**待完成任务**:
1. 根据选文,中央银行的第一种药方是什么?
2. 请逐字抄录选文中从“在这样的关键时刻,中央银行面”到“能在一定程度上平息债务危机。”的部分。

本文来自微信公众号:九索,作者:经济小张,原文标题:《央行印钞为什么不是救世良方,你又应如何应对?》,头图来自:AI生成
债务危机往往是印钞的起点,但它的实现机制是什么?
债务是“交付货币的承诺”。然而,债务是经济活动中自发产生的,其数量受到人们的心理预期和短期波动的影响,难以控制。而在现代国家中,货币的数量则几乎完全由中央银行的货币政策决定。
即,“任何人都可以创造信用,但并非任何人都可以创造货币。”(《国家如何破产》第一章)
那么,一旦债务承诺,多于现有可以兑现的货币时,债务危机便不可避免。
在这样的关键时刻,中央银行面临着两种截然不同的选择,这个选择将极大地影响我们每个人的长期财富。
中央银行的第一种药方是保持货币的“硬性”。
这意味着中央银行将不会大规模地印钞来应对危机,而是让货币的供应受到硬资产(如黄金、白银,或比特币)的限制。
这虽能保证货币储藏财富的能力,但也会直接导致大规模违约,引发通缩性萧条。
在达利欧看来,硬性货币偿债将引发严重的市场衰退。经济活动低迷,抑制借贷和消费,资产价格暴跌。更糟的是,债务泡沫破裂,利率上升,债务更难偿还。
第二种药方是使货币“软性”。
中央银行可以发动印钞大潮来应对危机。它凭借创造货币的超能力,大规模购买债券,向市场和政府注入流动性。印钞为债务人提供更多现金流,让他们更轻松地偿还债务,还能在一定程度上平息债务危机。
不过,这种做法的代价也不小:不可避免的货币/债务的贬值。货币供应量激增,购买力必然下降。
因此,债权人手中的资产,比如债券,实际价值会大打折扣。债权人收到的本金和利息,实际购买力甚至可能低于原先放出的本金。所有持有货币的人都在为这场大规模印钞买单。
回顾历史,可以发现中央银行总是最终选择印钞和贬值货币。原因很简单,如果坚持要求用“硬性货币”偿还债务,不仅会带来市场的严重动荡,还会引发经济的深度衰退。这种衰退,往往意味着大规模失业、企业倒闭以及资产价格暴跌,甚至可能威胁到社会的稳定——这,显然是政策制定者们无法承受的痛苦。

**数据条目**:

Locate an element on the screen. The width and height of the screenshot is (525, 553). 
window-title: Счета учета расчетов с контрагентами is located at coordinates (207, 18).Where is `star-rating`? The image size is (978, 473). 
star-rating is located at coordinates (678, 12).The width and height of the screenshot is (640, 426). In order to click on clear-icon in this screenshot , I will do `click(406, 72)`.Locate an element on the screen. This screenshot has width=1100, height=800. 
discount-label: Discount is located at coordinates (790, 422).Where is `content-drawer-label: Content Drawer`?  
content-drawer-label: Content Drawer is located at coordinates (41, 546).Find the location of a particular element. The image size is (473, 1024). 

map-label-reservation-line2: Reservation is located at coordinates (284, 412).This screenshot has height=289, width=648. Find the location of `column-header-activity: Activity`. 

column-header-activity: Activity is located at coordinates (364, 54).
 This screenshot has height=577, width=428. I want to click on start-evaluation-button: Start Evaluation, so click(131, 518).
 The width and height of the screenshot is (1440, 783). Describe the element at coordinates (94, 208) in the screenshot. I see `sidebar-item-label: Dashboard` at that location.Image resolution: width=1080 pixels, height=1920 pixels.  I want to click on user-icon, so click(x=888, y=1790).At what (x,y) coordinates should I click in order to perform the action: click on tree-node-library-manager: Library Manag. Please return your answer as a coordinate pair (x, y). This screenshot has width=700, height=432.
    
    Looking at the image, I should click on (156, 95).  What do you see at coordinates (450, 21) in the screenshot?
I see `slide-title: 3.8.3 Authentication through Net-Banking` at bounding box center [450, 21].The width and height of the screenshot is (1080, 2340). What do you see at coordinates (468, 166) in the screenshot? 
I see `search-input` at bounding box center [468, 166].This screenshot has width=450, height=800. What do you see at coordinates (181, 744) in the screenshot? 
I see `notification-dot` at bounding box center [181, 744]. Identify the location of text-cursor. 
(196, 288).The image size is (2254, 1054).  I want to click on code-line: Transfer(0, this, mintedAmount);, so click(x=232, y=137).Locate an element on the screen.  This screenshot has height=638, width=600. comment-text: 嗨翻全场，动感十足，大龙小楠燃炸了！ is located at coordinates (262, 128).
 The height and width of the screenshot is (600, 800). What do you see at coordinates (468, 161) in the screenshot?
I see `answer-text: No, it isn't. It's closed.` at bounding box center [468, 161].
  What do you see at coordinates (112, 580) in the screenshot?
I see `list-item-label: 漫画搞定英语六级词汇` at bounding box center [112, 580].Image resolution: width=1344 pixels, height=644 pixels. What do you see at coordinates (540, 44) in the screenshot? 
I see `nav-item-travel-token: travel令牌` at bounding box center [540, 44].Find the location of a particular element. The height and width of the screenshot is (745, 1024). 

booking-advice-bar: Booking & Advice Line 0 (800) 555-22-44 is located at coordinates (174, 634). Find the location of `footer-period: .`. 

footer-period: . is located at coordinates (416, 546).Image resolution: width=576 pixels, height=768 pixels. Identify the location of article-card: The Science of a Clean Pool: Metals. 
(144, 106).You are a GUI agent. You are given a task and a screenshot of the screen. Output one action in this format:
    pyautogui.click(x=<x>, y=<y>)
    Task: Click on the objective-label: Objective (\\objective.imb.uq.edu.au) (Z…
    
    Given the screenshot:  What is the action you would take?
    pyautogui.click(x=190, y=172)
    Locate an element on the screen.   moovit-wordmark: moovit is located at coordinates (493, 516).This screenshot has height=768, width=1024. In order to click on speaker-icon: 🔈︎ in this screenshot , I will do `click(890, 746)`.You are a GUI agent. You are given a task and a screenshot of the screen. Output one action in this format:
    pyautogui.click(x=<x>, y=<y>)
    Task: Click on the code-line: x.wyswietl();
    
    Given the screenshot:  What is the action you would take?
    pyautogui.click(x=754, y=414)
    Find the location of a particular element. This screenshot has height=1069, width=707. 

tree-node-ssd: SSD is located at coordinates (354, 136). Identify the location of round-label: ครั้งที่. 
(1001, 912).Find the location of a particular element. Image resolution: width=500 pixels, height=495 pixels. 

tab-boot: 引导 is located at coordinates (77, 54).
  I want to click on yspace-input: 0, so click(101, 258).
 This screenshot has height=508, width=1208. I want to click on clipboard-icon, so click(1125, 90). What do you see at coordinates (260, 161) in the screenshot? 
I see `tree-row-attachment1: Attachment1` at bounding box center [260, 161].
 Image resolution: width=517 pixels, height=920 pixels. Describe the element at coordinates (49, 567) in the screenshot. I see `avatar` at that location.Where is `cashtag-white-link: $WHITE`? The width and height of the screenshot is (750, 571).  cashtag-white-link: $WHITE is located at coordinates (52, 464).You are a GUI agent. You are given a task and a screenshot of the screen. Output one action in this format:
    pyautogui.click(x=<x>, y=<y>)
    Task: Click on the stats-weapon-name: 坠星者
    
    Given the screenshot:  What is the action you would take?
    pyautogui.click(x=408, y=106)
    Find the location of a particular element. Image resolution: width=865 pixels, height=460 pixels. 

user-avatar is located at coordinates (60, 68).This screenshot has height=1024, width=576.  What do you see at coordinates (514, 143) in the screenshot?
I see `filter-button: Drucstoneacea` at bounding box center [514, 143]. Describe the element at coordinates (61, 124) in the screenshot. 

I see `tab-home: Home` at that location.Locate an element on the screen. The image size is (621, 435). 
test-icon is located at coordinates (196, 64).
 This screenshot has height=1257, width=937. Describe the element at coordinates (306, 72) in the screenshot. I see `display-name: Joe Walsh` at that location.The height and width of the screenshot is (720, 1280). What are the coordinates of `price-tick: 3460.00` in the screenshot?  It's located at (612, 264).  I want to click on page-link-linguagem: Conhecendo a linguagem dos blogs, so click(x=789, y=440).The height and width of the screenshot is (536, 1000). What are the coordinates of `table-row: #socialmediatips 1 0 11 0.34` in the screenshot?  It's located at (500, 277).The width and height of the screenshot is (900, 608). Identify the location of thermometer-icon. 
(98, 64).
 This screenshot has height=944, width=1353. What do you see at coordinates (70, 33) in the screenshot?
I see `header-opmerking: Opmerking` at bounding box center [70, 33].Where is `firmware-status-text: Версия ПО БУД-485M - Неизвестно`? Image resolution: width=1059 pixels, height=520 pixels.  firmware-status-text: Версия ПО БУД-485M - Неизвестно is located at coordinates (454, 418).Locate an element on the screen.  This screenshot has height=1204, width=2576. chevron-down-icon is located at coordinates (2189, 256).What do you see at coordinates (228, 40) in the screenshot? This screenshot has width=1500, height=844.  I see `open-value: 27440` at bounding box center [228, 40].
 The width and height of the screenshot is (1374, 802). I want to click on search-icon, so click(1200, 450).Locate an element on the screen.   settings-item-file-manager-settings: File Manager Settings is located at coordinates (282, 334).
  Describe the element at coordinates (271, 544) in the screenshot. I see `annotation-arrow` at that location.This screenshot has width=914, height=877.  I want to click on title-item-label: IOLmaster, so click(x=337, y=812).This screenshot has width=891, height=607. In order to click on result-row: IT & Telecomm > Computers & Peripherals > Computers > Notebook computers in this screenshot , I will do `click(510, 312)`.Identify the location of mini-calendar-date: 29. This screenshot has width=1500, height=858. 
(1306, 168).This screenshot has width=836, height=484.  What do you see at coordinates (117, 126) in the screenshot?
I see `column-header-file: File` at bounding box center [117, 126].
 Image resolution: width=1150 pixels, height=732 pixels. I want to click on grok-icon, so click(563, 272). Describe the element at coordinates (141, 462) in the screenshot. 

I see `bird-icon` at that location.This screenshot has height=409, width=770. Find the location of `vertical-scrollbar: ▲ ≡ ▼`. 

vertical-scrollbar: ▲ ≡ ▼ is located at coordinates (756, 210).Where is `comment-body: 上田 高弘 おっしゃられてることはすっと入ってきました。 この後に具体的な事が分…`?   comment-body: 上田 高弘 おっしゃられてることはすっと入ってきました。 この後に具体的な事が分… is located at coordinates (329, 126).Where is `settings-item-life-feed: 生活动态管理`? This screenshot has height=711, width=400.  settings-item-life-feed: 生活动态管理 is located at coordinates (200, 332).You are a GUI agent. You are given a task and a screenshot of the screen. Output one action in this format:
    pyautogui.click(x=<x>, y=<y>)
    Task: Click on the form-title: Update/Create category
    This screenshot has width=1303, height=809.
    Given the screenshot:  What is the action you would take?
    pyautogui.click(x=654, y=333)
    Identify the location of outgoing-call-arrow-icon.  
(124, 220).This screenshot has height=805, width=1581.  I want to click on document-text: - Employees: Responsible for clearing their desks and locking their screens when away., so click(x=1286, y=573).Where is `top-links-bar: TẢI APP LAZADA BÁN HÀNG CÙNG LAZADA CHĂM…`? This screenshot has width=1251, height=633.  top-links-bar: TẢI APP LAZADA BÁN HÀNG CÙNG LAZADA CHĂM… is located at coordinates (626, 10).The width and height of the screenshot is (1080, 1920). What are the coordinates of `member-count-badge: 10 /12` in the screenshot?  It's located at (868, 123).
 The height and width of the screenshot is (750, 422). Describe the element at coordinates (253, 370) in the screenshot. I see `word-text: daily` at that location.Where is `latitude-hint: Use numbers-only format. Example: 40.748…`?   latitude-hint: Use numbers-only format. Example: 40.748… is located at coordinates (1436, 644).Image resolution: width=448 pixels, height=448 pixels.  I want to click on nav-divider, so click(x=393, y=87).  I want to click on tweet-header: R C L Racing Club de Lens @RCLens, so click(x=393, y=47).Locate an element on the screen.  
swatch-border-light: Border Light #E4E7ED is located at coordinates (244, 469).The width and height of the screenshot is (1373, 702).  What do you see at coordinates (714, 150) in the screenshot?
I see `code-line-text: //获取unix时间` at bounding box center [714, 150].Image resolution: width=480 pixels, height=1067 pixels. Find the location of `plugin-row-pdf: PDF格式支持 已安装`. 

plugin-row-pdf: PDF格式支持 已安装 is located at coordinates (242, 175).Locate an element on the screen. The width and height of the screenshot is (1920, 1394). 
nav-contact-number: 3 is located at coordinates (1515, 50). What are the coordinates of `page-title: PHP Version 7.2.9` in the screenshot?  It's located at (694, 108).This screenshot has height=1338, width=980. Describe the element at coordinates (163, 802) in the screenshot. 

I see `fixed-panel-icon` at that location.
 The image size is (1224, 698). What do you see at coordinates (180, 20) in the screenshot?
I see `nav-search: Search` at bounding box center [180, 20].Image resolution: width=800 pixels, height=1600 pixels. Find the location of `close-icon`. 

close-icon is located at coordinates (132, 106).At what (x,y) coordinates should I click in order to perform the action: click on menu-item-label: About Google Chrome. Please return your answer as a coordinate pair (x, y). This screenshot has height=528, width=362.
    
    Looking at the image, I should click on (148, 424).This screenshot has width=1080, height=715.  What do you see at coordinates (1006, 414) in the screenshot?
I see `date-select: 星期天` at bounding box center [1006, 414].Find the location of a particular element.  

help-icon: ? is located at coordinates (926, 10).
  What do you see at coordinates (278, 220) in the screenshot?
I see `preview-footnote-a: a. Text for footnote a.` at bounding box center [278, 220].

**各题答案**:
1. 保持货币的“硬性”。

2.
在这样的关键时刻,中央银行面临着两种截然不同的选择,这个选择将极大地影响我们每个人的长期财富。
中央银行的第一种药方是保持货币的“硬性”。
这意味着中央银行将不会大规模地印钞来应对危机,而是让货币的供应受到硬资产(如黄金、白银,或比特币)的限制。
这虽能保证货币储藏财富的能力,但也会直接导致大规模违约,引发通缩性萧条。
在达利欧看来,硬性货币偿债将引发严重的市场衰退。经济活动低迷,抑制借贷和消费,资产价格暴跌。更糟的是,债务泡沫破裂,利率上升,债务更难偿还。
第二种药方是使货币“软性”。
中央银行可以发动印钞大潮来应对危机。它凭借创造货币的超能力,大规模购买债券,向市场和政府注入流动性。印钞为债务人提供更多现金流,让他们更轻松地偿还债务,还能在一定程度上平息债务危机。